Here are brief summaries of the most important risks that will preoccupy world leaders, business decision-makers, and the rest of us in 2025, according to Bremmer and Kupchan. You can read the full report here.
1. The G-Zero wins
A G-Zero world is an era when no one power or group of powers is both willing and able to drive a global agenda and maintain international order. We’ve been living with this lack of international leadership for nearly a decade now. But in 2025, the problem will get a lot worse.
Bremmer and Kupchan argue that we should expect new and expanding power vacuums, emboldened rogue actors, and a heightened risk of dangerous accidents, miscalculations, and conflict. The risk of a geopolitical crisis, they warn, “is higher than at any point in our lifetimes.”
Russia and China remain challengers to the Western-led security order, though in very different ways. Rising inequality, shifting demographics, and warp-speed technological change have persuaded a growing number of citizens in advanced industrial democracies that “globalism” hasn’t worked in their favor. And the world’s military superpower will again be led by the only post-World War II president who rejects the assumption that a US global leadership role serves the American people.
Bremmer and Kupchan detail three ways out of what they call a “geopolitical recession.” One, reform existing institutions like the UN, IMF, and others to operate more effectively and command broad legitimacy. Two, build replacement institutions that better reflect the underlying balance of power. Three, impose a new set of rules by force. Different actors are pursuing all three of these strategies. But in 2025, it’s the third option where challengers to the system are devoting their attention, time, and resources.
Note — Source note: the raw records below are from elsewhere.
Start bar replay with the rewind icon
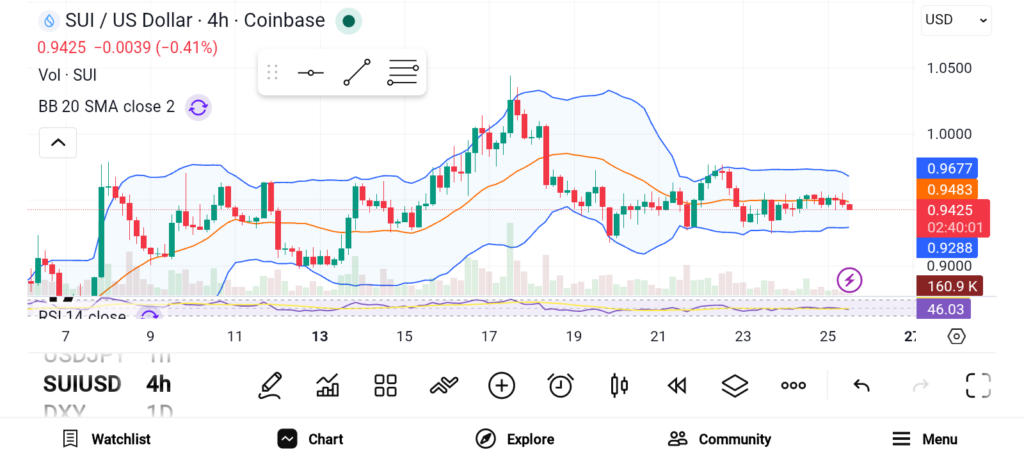Viewport: 1024px width, 461px height. pyautogui.click(x=677, y=385)
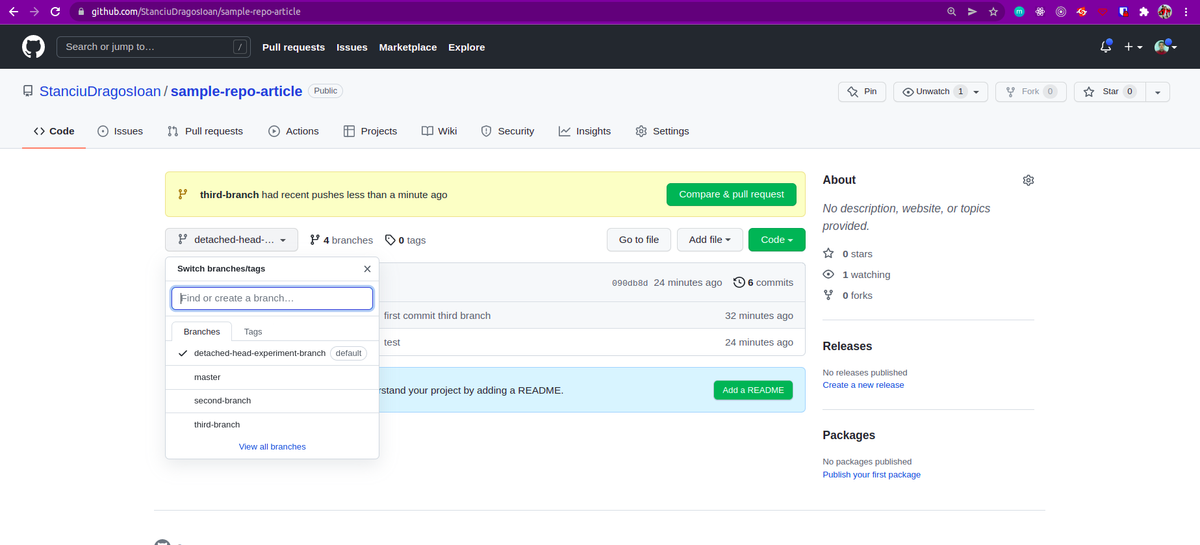This screenshot has width=1200, height=545.
Task: Reload the page in browser
Action: pyautogui.click(x=55, y=12)

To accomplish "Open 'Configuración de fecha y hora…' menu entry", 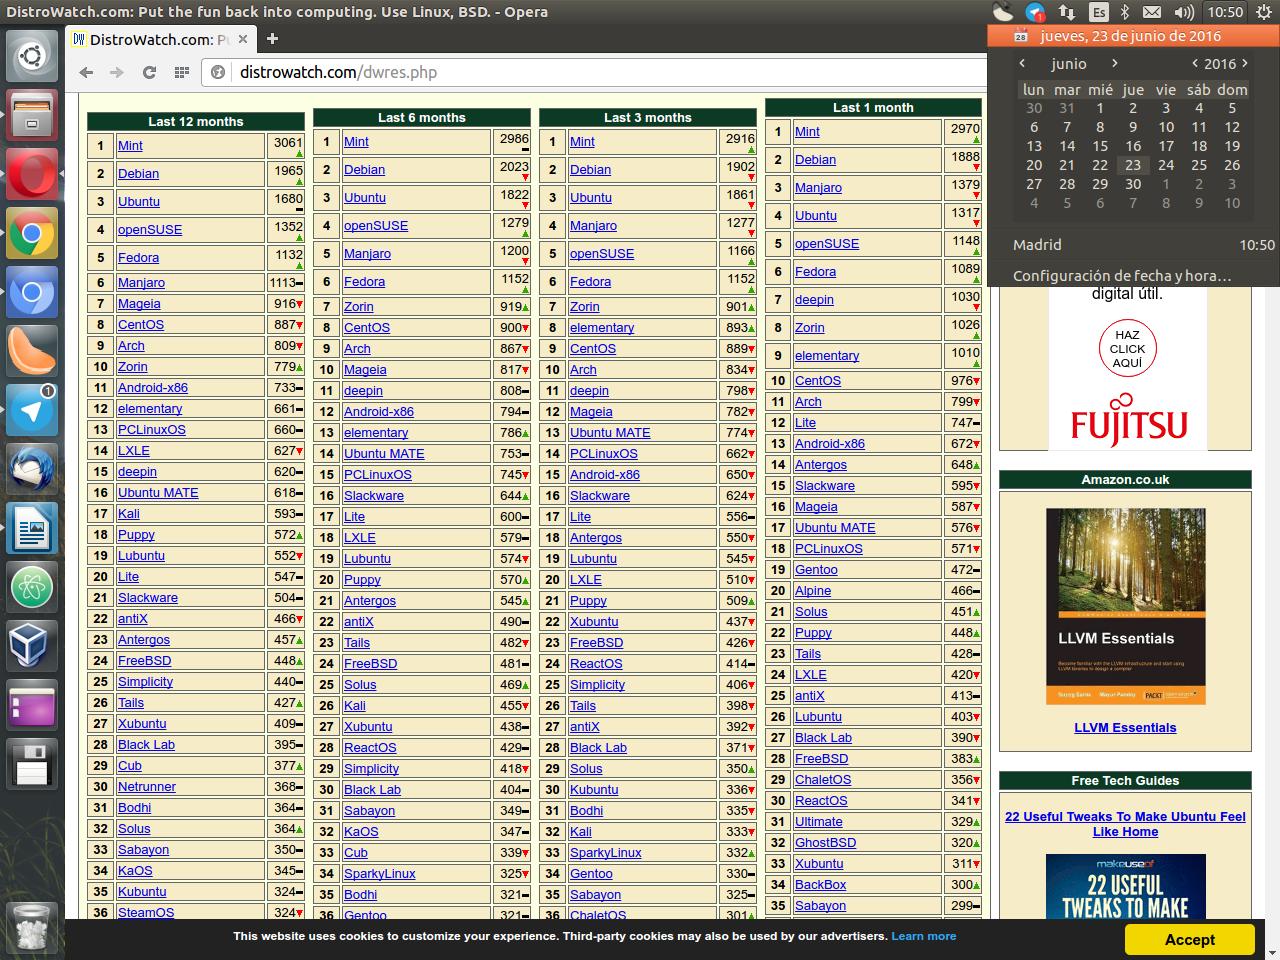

This Top Risk is not a single event, the authors suggest. It’s the cumulative impact of the intensifying G-Zero leadership deficit and the deepening geopolitical recession on the breakdown of the global order. The result is a uniquely dangerous period of world history on par with the 1930s or the early Cold War.
And just when we were celebrating the end of 2024.
2. Rule of Don
Donald Trump’s second term will not be like his first, Bremmer and Kupchan predict. Emboldened by the scale of his 2024 election victory and the support of a unified Republican Party, Trump will enter office more experienced and better organized than in 2017. He will populate his administration with loyalists who now have a better understanding of how the federal government works. His consolidated control over Republicans in Congress, a 6-3 conservative majority on the Supreme Court, and a friendlier media environment will help him advance his agenda.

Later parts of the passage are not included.